Leaving out every picture, transcribe the lines from the line that contains "Select the Female gender option" to the end of the entries below, both ends included.

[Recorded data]
:::::
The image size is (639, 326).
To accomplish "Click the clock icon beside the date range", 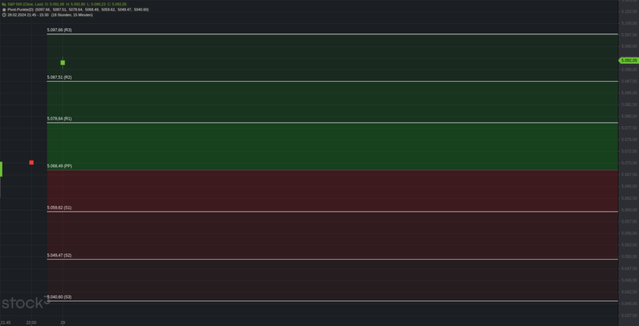I will [4, 15].
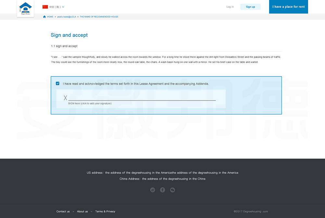
Task: Navigate to yearly lease@UCLA breadcrumb
Action: (67, 17)
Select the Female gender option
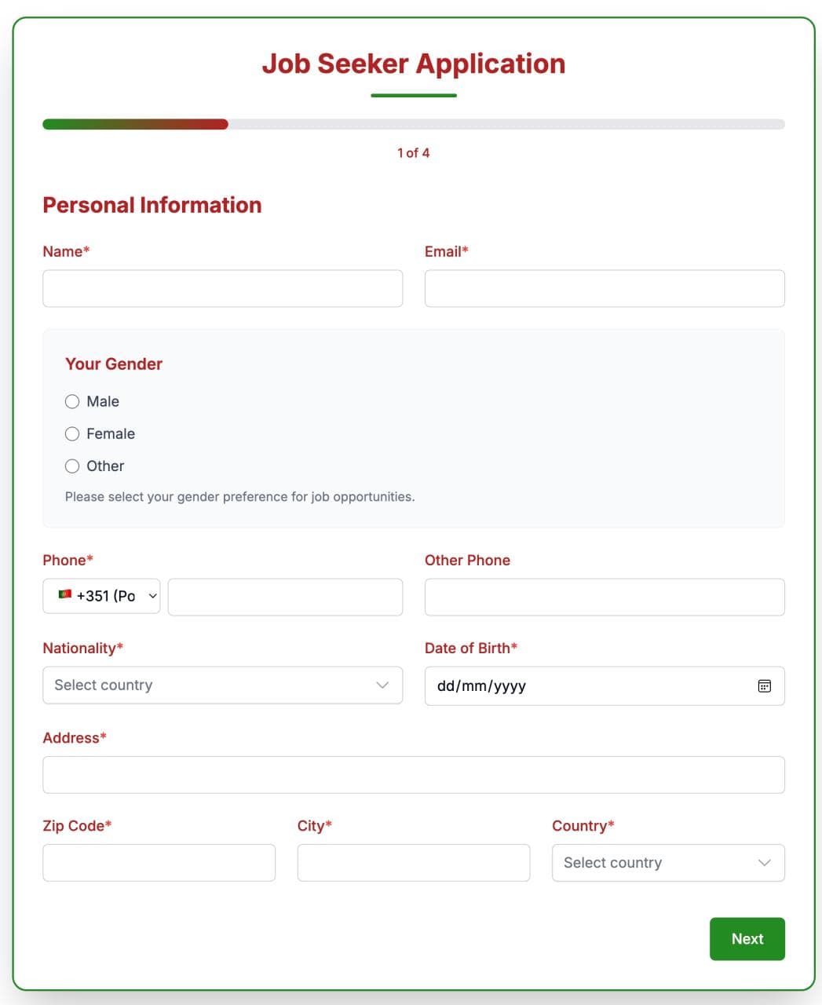The image size is (822, 1005). point(72,433)
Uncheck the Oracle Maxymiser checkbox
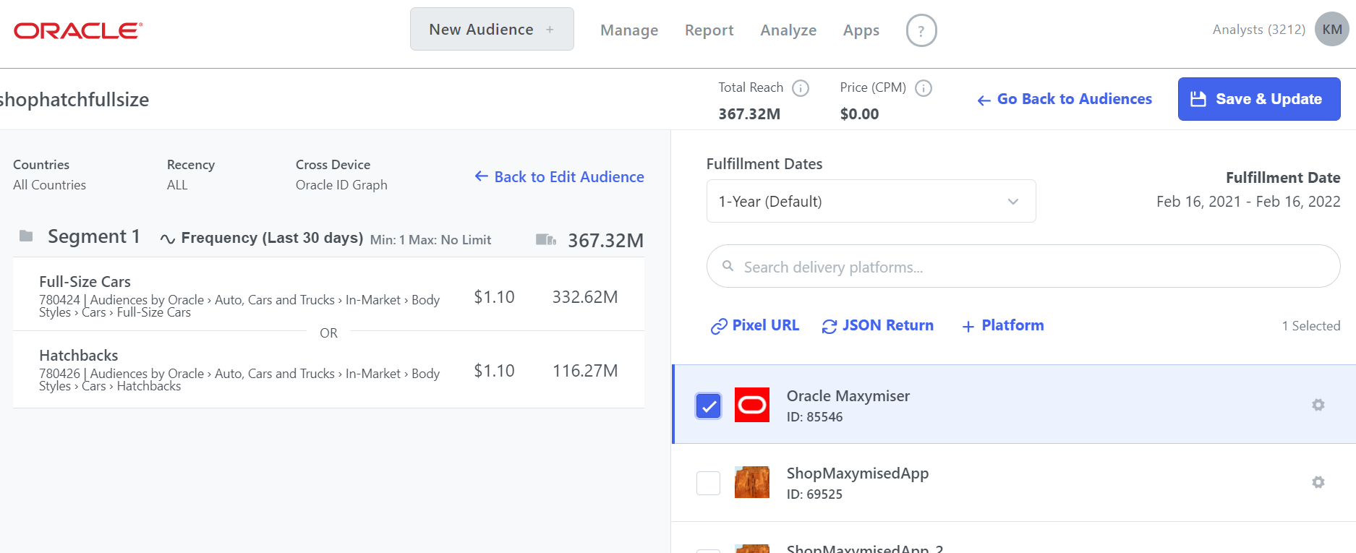 coord(709,406)
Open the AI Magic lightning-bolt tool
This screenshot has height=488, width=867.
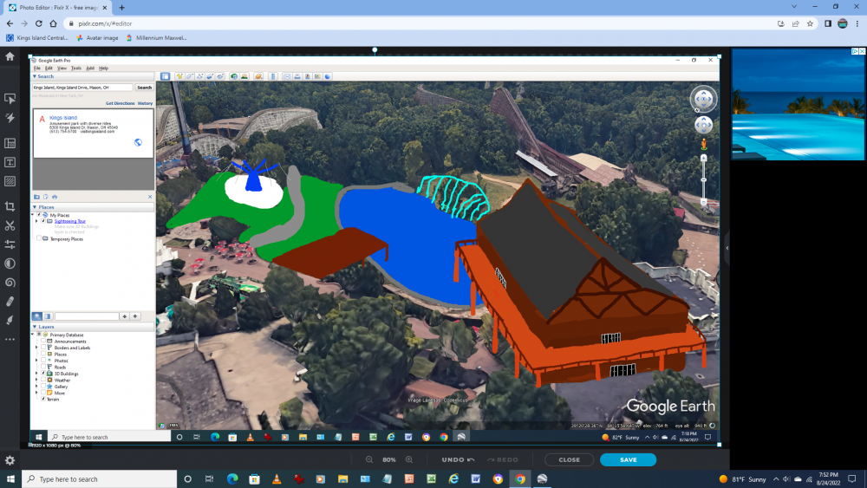pos(10,118)
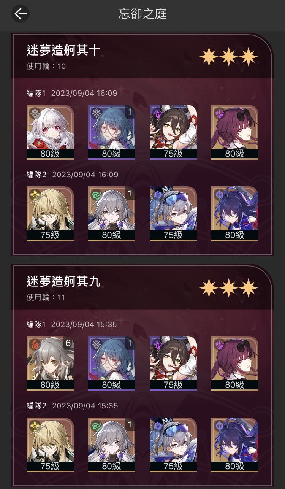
:::::
→ Answer section:
Select the Female gender option
The image size is (822, 1005). point(72,433)
Uncheck the Oracle Maxymiser checkbox
 coord(709,406)
Open the AI Magic lightning-bolt tool
This screenshot has height=488, width=867.
pos(10,118)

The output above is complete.